African Americans, Black Caribbeans, and Whites Differ in Depression Risk, Treatment

More

Science Update

Although black Americans are less likely than whites to have a major depressive disorder (MDD), when they do, it tends to be more chronic and severe. They are also much less likely to undergo treatment, a major NIMH-funded study of mental-health status shows. The National Survey of American Life also shows striking differences among blacks. Fewer than half of African Americans with MDD undergo treatment, but the rate drops to about one-quarter in Caribbean blacks who emigrated to the U.S. or were born there.

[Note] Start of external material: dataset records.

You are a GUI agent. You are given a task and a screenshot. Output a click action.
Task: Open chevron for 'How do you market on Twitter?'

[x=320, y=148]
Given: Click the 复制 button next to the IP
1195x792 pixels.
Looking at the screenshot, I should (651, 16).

The survey included the largest black population in a study of this kind to date and provides a new picture of MDD’s toll on subgroups of black Americans. It included self-reports from 3,570 African Americans, 1,621 blacks of Caribbean descent, and 891 non-Hispanic whites age 18 and older, interviewed in 2001 through 2003. Results were published in the March issue of the Archives of General Psychiatry by David R. Williams, PhD, and colleagues from the University of Michigan and Wayne State University.

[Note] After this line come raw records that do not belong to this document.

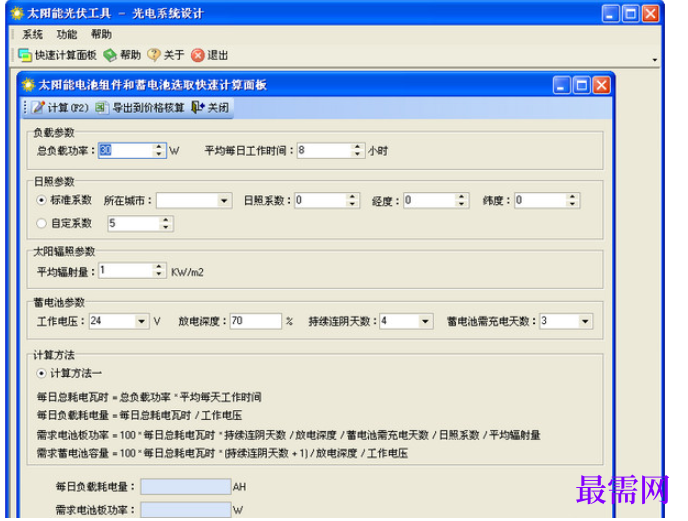Click 导出到价格核算 export icon
688x521 pixels.
[102, 108]
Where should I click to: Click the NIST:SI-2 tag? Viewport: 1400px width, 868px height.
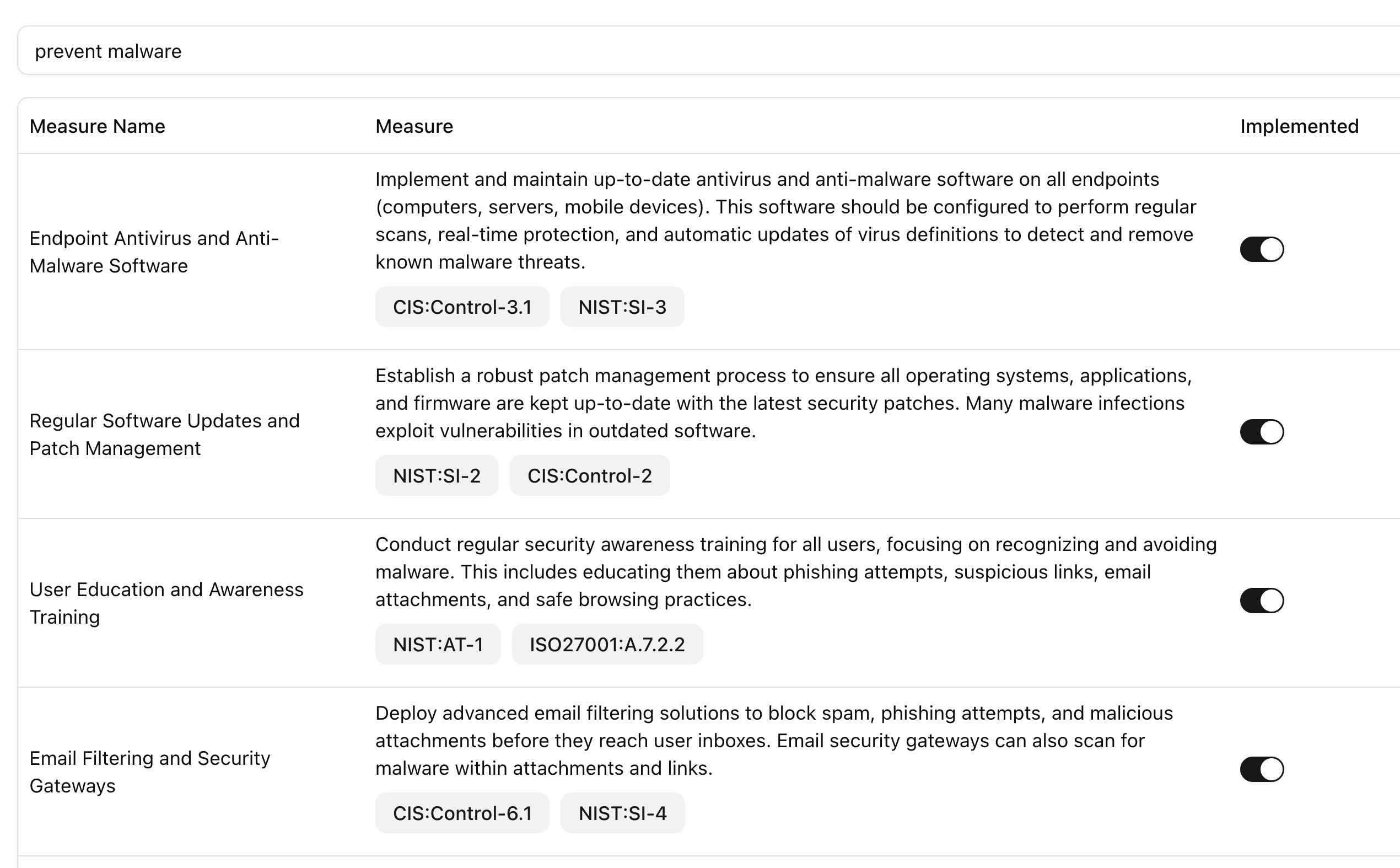(437, 476)
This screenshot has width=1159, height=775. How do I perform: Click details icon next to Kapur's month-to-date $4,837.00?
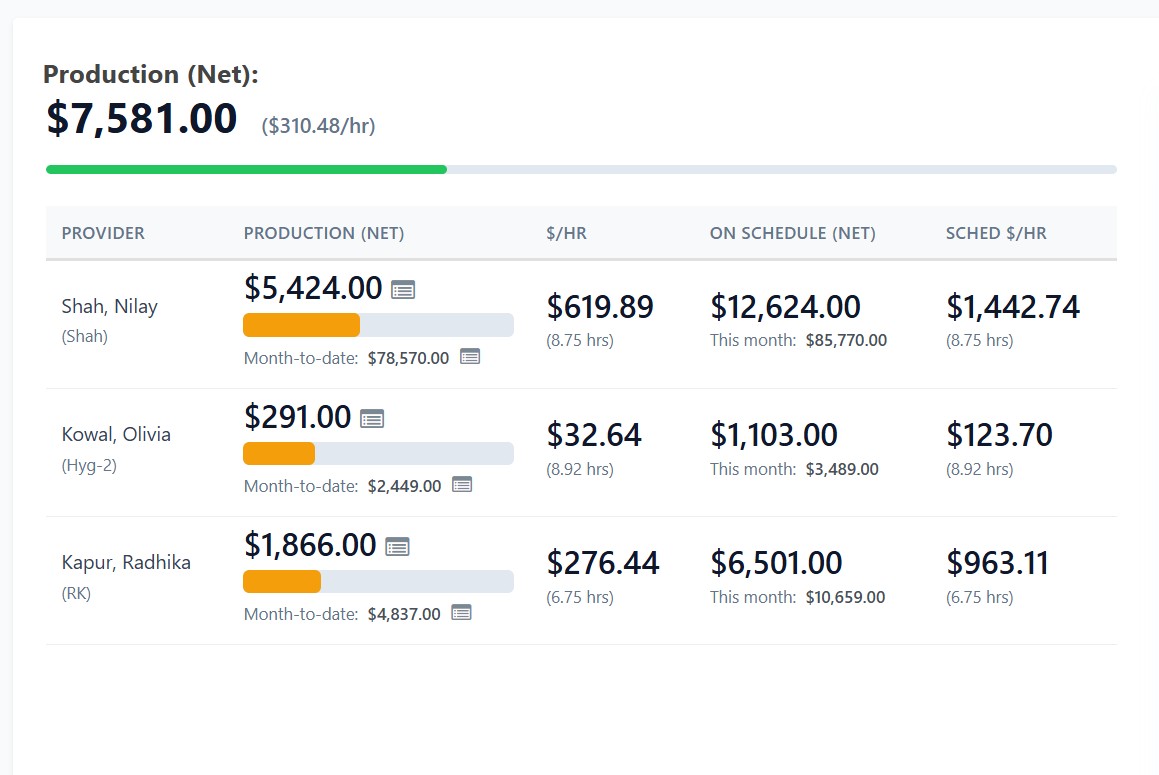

The researchers reported that 10.4 percent of African Americans, 12.9 percent of Caribbean blacks, and 17.9 percent of non-Hispanic whites had MDD at some point in life. However, among participants with depression, the rate of chronic depression was highest in black groups: 56.5 percent in African Americans and 56 percent in Caribbean blacks, compared with 38.6 percent in whites.

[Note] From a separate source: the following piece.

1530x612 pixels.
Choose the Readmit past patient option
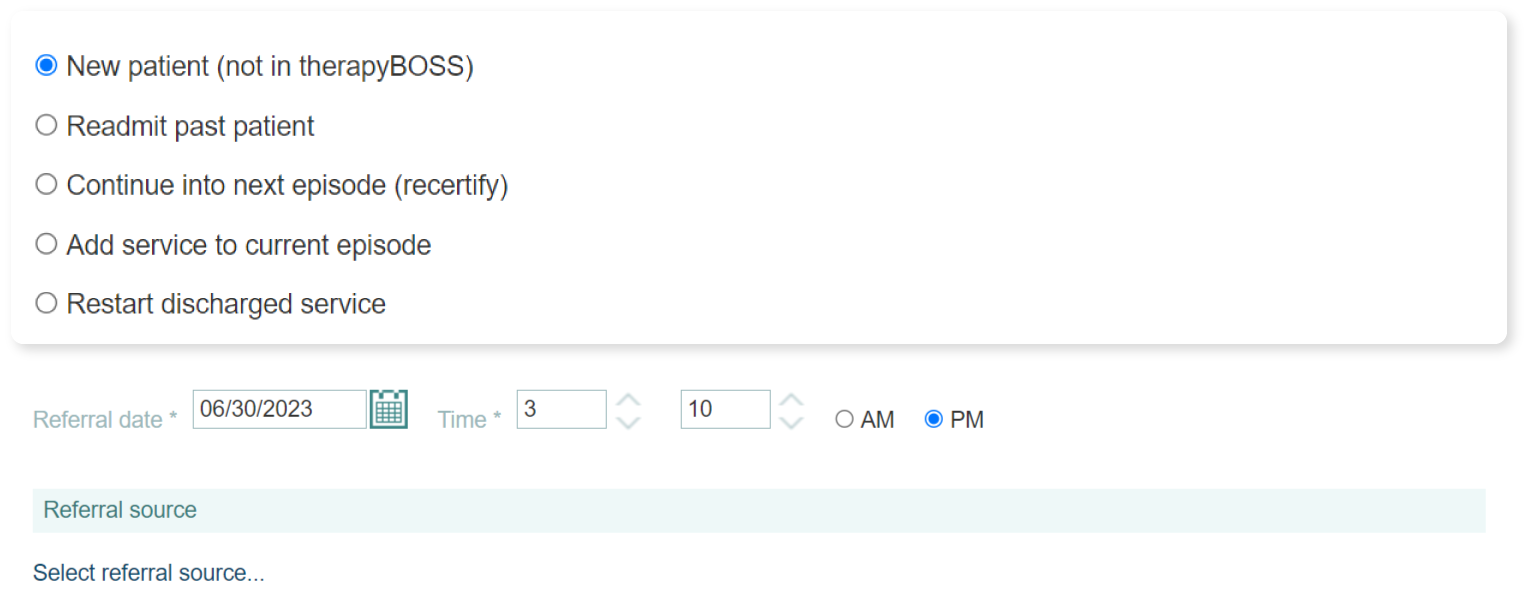coord(46,126)
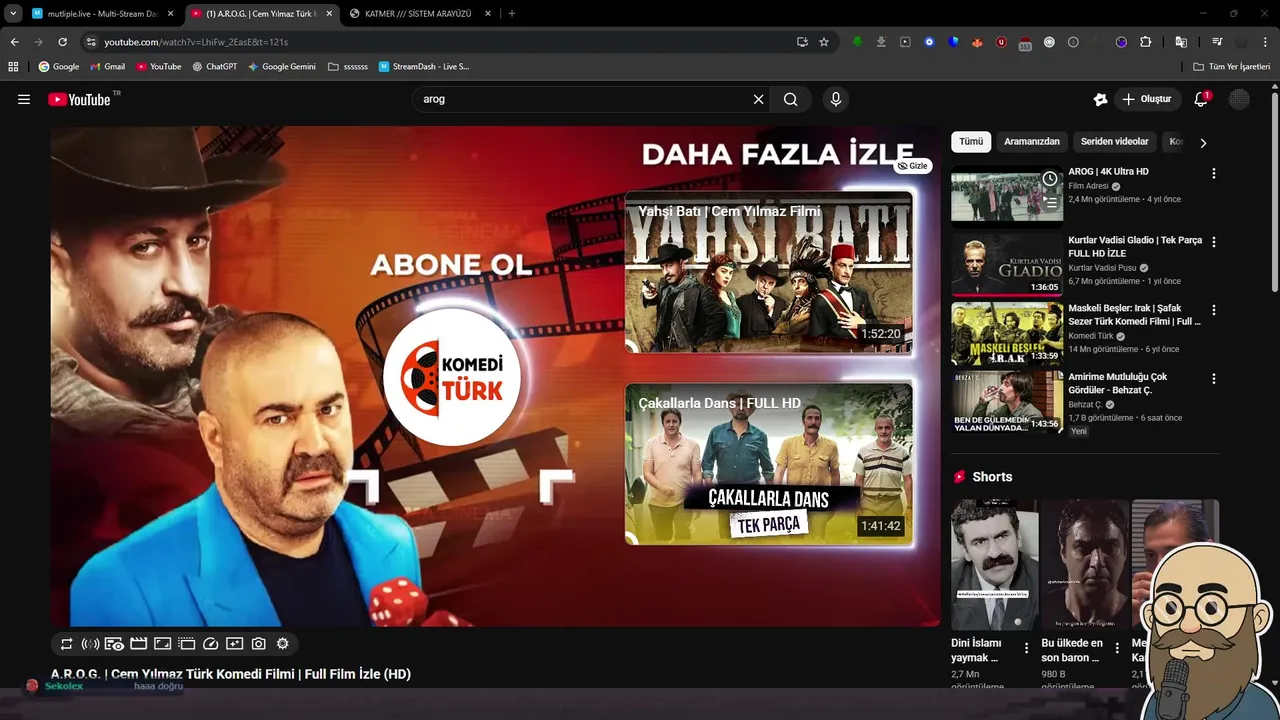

Education and income were not linked to higher or lower risk of MDD in any of the groups, but some other variables were. Older African Americans and whites were less likely to have had MDD than were younger people. Compared to those of their male counterparts, rates of MDD were similar in black Caribbean women but higher in African-American women. Marriage was associated with lower rates of MDD in both black groups. For African Americans and whites, lower rates were reported by people from the South, the West, and rural areas. Higher rates were especially noteworthy in African Americans and whites in major metropolitan areas.

Almost all of the respondents, regardless of race, said that MDD interfered with their home, work, or social lives or relationships. Among those who were severely impaired, African Americans and Caribbean blacks reported being unable to function in their daily lives for 71 days of the year; whites reported being unable to function for 63 days of the year.

Previous studies had shown that slightly more than half (57 percent) of adults who have MDD undergo treatment. This study showed that the treatment rate is less than half (45 percent) for African Americans and less than a quarter (24.3 percent) for Caribbean blacks. The treatment rate for African Americans increases slightly when the illness is severe, but in Caribbean blacks falls to 21.9 percent.

These findings “underscore the pressing need to understand the factors underlying racial differences in access and quality of mental health care and the urgency of implementing interventions to eliminate these disparities,” the researchers write.

Reference

Williams DR, Gonzalez HM, Neighbors H, Nesse R, Abelson JM, Sweetman J, Jackson JS. Prevalence and distribution of major depressive disorder in African Americans, Caribbean Blacks, and Non-Hispanic Whites. Archives of General Psychiatry, March 5, 2007.